Fall is the best time to plant a tree in Seattle. Trees planted in the fall are more likely to survive our hot, dry summer season because they are given our tree-friendly wet winter to overcome the shock of planting. Trees planted in the spring and summer often die.
Q: The trees I received were root bound! Why don’t you buy trees that are in better condition?
A: We strive to buy the highest quality trees available. However, we are restricted to what is available in the market, and it is very difficult to purchase container trees with the size, quantity, timing, and species necessary to make the program work without ending up with some that are root bound. We stress the importance of the workshops so that we can teach people how to help their trees overcome this hurdle and go on to lead a healthy life.
Q: Why is there a waitlist for some trees?
A: We can only offer a limited number of trees to stay within our budget. Some species of trees are very popular, and while we provide as many of them as possible, demand often exceeds supply. Many people on the waitlist do end up being offered a tree, as others release their trees for a variety of reasons.
Q: Why can I only receive 4 trees when I have room for more?

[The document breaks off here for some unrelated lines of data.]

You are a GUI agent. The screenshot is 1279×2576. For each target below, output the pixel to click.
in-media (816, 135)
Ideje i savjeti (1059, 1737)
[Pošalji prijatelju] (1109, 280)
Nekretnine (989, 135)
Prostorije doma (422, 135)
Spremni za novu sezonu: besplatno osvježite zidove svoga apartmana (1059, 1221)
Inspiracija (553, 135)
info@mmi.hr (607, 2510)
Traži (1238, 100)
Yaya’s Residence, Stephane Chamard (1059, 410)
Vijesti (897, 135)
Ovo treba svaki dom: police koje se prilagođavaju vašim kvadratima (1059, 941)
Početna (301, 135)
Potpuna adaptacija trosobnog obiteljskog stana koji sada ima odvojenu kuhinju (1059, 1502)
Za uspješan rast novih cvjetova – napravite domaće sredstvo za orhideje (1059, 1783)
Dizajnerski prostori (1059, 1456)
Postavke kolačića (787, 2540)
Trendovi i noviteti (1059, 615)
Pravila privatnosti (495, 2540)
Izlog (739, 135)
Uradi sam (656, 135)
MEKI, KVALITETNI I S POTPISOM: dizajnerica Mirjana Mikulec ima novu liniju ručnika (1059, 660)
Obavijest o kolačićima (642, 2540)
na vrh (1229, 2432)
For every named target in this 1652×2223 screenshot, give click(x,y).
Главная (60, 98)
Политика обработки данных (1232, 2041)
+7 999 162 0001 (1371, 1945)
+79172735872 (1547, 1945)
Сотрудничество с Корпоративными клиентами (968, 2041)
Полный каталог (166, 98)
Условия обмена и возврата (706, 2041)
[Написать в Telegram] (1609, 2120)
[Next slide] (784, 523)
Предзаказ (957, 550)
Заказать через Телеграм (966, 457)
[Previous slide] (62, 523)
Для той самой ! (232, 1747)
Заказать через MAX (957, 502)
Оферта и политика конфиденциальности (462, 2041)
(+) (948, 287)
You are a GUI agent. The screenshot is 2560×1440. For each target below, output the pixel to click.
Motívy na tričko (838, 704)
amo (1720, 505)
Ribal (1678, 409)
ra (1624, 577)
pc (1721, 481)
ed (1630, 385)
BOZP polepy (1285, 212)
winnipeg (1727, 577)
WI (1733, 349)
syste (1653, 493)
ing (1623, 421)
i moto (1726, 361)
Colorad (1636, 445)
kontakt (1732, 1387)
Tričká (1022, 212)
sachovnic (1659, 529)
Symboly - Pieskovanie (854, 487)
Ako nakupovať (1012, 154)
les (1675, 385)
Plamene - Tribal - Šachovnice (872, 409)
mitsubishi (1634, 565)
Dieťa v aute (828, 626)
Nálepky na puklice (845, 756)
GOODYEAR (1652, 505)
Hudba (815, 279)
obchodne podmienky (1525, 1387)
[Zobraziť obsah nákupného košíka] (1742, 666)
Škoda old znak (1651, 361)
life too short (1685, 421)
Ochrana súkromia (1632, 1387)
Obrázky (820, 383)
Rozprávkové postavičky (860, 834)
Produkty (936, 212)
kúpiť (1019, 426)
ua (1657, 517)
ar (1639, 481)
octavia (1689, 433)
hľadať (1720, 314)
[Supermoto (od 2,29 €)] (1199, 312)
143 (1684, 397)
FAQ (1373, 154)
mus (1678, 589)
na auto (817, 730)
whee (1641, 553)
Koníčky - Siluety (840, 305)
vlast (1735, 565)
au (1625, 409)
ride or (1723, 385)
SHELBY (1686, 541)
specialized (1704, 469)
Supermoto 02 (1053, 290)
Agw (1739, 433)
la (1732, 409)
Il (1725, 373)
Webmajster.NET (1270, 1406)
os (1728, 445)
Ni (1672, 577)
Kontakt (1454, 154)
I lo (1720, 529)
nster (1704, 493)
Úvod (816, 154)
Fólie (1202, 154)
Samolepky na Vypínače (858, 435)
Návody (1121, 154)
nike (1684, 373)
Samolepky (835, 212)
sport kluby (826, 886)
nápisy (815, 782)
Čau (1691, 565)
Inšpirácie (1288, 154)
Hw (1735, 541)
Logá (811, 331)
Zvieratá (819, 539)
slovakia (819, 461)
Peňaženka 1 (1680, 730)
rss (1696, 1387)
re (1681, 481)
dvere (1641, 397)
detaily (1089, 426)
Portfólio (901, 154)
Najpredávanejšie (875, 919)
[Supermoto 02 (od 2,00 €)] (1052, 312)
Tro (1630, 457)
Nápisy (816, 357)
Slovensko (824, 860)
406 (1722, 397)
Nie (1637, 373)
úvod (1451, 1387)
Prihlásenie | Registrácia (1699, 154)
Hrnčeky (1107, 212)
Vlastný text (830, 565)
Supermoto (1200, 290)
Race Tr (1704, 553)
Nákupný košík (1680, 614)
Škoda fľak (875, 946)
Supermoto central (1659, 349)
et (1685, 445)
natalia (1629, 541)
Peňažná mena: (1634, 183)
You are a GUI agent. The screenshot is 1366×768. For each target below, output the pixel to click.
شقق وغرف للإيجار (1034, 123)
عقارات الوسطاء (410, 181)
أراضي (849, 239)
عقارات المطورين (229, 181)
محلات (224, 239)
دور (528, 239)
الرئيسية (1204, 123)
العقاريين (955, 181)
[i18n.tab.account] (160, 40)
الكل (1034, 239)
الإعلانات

A: Like everyone, we have limited resources and thus can only supply a limited number of trees. To be fair and give everyone as much of a chance to participate as possible, we limit the number of trees any one household can receive in a given year.
Q: Why can I only get 1 fruit tree per household?
A: Fruit trees are the most expensive of the species we offer, and also very popular. Thus to be fair and stay within budget we have to limit the number people can receive.
Q: Why don’t you offer trees that are larger when planted?
A: We try to strike a balance between a tree that is large enough to make an immediate difference to the landscape when planted, yet small enough for the average person to carry, transport, and plant themselves.